Purpose: Past epidemiological studies demonstrated a nearly fivefold lower incidence of slipped capital femoral epiphysis (SCFE) in New Mexico compared with Connecticut. A recent study demonstrated some regional variability but did not address this earlier finding. We sought to reexamine the incidence of SCFE in New Mexico to improve the understanding of the epidemiology and ultimately the disorder itself.
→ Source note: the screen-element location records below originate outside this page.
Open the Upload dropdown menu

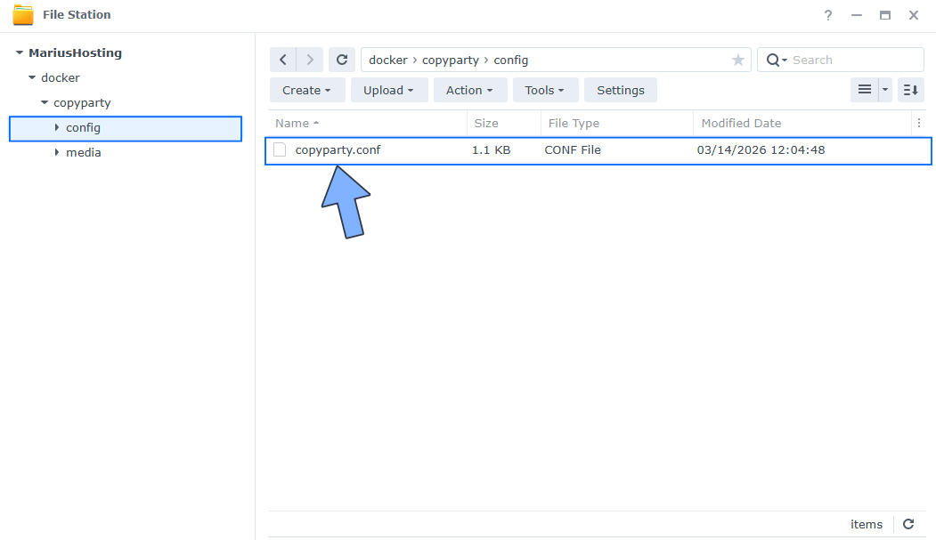389,89
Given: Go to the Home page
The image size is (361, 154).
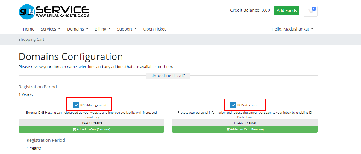Looking at the screenshot, I should click(x=29, y=29).
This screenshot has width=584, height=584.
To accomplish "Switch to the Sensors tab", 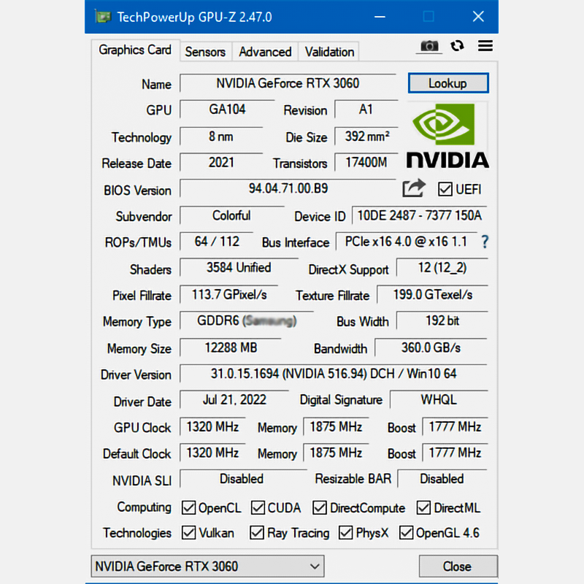I will pyautogui.click(x=205, y=52).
Methods: The discharge databases for the 11 major medical centers in the state were reviewed for the ICD-9 code for SCFE (732.2) for 1995 to 2006. The data were analyzed by comparison with the 2000 New Mexico census data. The incidence data are reported as cases per 100,000 boys aged 10 to 17 years and girls aged 8 to 15 years, as per Kelsey's original article.
Results: The incidence of SCFE in New Mexico for the study period was 5.99. This is a doubling of the reported incidence in the 1960s (2.13) and represents a statistically significant change (P < 0.001). More detailed analysis of our data demonstrated a statistically significant increase during 3-year intervals: 1995-1997, 2.27; 1998-2000, 2.75; 2001-2003, 4.73; and 2004-2006, 7.38. The mean age of onset was 12.2 years. There was a male to female ratio of incidence of 1.94:1. Relative frequencies by race were as follows: 4.63x for African Americans, 2.20x for Hispanics, and 2.20x for Native Americans. A preponderance of cases was treated at the state's only tertiary pediatric orthopaedic center: 168 to 15 in the remaining 10 centers.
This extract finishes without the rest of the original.